Mudde ha detto che è difficile prevedere l’impatto che la presidenza populista di Trump potrebbe avere sulla democrazia americana perché i populisti che ha studiato nelle democrazie avanzate hanno governato in coalizioni parlamentari, il che significa che non hanno avuto tanto potere quanto ne ha un presidente nel sistema statunitense. I populisti che hanno guidato sistemi presidenziali sono in gran parte in America Latina, che ha istituzioni politiche più deboli degli Stati Uniti.

“Trump è così unico in così tanti modi diversi che è molto difficile da altri paesi”, ha detto Mudde. Tuttavia, ha sostenuto che la minaccia che Trump rappresenta per la democrazia liberale è una minaccia incrementale che potrebbe crescere nel corso di quattro o otto anni, soprattutto se i colleghi repubblicani di Trump, che al momento hanno “un potere più che sufficiente per fermare Trump ogni volta che si spinge oltre ciò che la democrazia liberale consente”, decidono di non opporsi al presidente. In alternativa, la minaccia potrebbe espandersi in caso di crisi. Considerate quello che è successo con il presidente George W. Bush dopo l’11 settembre, “quando ci stavamo radunando intorno alla bandiera di un democratico liberale, con il Patriot Act”, ha osservato Mudde. Ora immaginate cosa potrebbe accadere dopo un grande attacco terroristico in un paese guidato da un “democratico illiberale.”

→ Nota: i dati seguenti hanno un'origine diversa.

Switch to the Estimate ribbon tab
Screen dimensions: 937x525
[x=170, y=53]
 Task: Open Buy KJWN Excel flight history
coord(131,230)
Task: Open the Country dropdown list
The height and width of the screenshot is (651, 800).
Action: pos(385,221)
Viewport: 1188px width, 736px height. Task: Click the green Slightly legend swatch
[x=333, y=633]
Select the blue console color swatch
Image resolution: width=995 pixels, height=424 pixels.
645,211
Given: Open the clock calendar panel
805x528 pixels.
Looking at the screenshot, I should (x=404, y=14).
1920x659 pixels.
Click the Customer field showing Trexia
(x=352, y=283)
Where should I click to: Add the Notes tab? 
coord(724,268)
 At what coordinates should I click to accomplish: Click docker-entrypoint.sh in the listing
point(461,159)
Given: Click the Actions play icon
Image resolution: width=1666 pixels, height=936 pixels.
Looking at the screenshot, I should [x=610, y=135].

“Tutte queste misure sono piccole misure”, ha detto Mudde. “E hanno un effetto cumulativo nel corso degli anni. Sono alcuni giornali di opposizione che scompaiono; altri cominciano ad autocensurarsi. Sono varie forme di esautorazione, sempre un po’ di più, che fanno cadere parti dell’elettorato. È la nomina di sempre più giudici a tutti i livelli che non sfidano l’amministrazione. … Questo sta scalfendo le protezioni”.

Rilevando i bassi livelli di fiducia del pubblico nella stampa e nelle istituzioni politiche, e la campagna sostenuta di Trump per minare ulteriormente questa fiducia, Norris ha previsto non “una rivoluzione da un giorno all’altro”, ma un deterioramento “goccia, goccia, goccia” nella già problematica democrazia americana. “La fede e la fiducia nelle vostre istituzioni”, ha detto, è la “base culturale della democrazia”.

L’ironia, scrive Müller, è che i populisti, dopo essere arrivati al potere, tendono a commettere gli stessi peccati che attribuiscono alle élite: “escludere i cittadini e usurpare lo stato. Ciò che l’establishment presumibilmente ha sempre fatto, anche i populisti finiranno per farlo. Solo con una chiara giustificazione e, forse, anche con la coscienza pulita.”